HERMAN CAIN IS OUT!!!...(for now, at least)

In huge but somewhat expected news today, Herman Cain has announced he is "suspending" his campaign for president due to "false" sexual assault allegations. Although it's kind of ironic that this is what killed his campaign instead of his utter lack of knowledge on foreign policy, the job got done just the same.What does "suspending" mean? Nobody seems to be sure. He can still raise funds and is still technically a candidate. But make no mistake, barring a tremendous comeback or a rapid change of events, Herman Cain is out. He's no longer actively campaigning, will not be in any of the debates until further notice, and there is exactly one month to the day until the first caucus in Iowa. He left the door open to return later on in the process, but it'd be a miracle for him to shake the allegations, decide to rejoin the fight, and then recover enough in the polls to combat whatever momentum the early primary winners had gathered. Even he said that he will be announcing who he endorses within a few days. For our purposes, we can assume he's finished.

What does this mean for the others? Cain was averaging about 14% nationally on the RCP average (found here) and those voters now need to choose somebody else. About a month ago I did a post about who is most likely to benefit if Cain dropped out, which you can read here. But a lot has changed since then, most notably Cain's fall in the standings and Gingrich's rise to prominence. On November 1st, Cain was averaging 26% to Gingrich's 9.4%. Today, Cain has 14% and Gingrich has 26.6%. No other candidate's average changed by more than 4% points over that time. This is strong evidence that Cain's supporters have been jumping ship in favor of Gingrich over the past month, and probably evidence that they have a greater propensity to support Gingrich than other candidates in the future. So Newt is undoubtedly a happy man today. Gingrich has already issued a press release which is essentially the equivalent of opening his arms to Cain's supporters and saying "come to papa!":

“Herman Cain’s 999 plan got our country talking about the critical issue of how to reform our tax code and he elevated the dialogue of the Republican presidential primary in the process. I am proud to know Herman Cain and consider him a friend. I know from having worked with him for more than a decade he will continue to be a powerful voice in the conservative movement for years to come.”

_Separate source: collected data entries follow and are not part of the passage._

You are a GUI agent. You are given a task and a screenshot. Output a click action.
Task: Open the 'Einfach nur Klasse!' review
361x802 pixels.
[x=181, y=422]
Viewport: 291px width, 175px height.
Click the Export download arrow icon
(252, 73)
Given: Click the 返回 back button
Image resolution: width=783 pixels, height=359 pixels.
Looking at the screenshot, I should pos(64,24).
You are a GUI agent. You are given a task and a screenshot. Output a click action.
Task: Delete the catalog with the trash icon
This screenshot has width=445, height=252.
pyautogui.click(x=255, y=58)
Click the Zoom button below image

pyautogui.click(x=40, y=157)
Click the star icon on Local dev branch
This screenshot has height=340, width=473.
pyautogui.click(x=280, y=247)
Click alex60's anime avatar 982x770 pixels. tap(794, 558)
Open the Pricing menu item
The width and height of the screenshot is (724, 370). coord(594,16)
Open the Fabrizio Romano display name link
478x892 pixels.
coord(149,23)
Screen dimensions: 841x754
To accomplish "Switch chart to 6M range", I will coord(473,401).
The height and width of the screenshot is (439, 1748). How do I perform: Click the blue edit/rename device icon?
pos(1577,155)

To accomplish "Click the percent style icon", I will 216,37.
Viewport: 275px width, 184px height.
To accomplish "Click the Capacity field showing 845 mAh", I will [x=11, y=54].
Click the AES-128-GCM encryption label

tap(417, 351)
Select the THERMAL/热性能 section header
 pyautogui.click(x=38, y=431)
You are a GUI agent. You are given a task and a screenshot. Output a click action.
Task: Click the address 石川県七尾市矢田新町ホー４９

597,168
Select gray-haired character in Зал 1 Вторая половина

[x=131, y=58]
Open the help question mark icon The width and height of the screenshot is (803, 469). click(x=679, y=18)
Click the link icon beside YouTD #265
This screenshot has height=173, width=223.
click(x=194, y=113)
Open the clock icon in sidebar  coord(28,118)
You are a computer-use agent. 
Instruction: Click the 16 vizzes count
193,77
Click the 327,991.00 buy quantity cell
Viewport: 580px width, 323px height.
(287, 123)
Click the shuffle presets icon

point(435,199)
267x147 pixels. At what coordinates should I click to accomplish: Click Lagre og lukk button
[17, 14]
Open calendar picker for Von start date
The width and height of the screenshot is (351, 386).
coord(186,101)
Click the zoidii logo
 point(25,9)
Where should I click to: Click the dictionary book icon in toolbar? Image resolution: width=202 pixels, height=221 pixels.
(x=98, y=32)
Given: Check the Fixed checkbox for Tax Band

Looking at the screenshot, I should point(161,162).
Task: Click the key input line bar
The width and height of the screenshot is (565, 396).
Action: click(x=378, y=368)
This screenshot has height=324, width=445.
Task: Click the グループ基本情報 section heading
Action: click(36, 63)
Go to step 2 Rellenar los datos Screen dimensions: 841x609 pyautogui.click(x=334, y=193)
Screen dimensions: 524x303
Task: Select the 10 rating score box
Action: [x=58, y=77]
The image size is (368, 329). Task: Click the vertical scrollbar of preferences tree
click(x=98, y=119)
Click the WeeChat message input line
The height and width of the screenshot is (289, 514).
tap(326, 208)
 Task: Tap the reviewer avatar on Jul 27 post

But it also might be argued that those who didn't jump ship on Cain already after Gingrich overtook him in the polls may have some aversion to Gingrich. For those who don't go to Gingrich, who now appears a sizable favorite over Romney, who will they go to? My guess is Rick Perry, because that's where most of Cain's supporters came from in the first place. But Ron Paul is still averaging higher than Perry in most polls, and since Cain's supporters must not have had very strong opinions on foreign policy perhaps they wouldn't be deterred as much by Paul's decidedly un-Republican military views.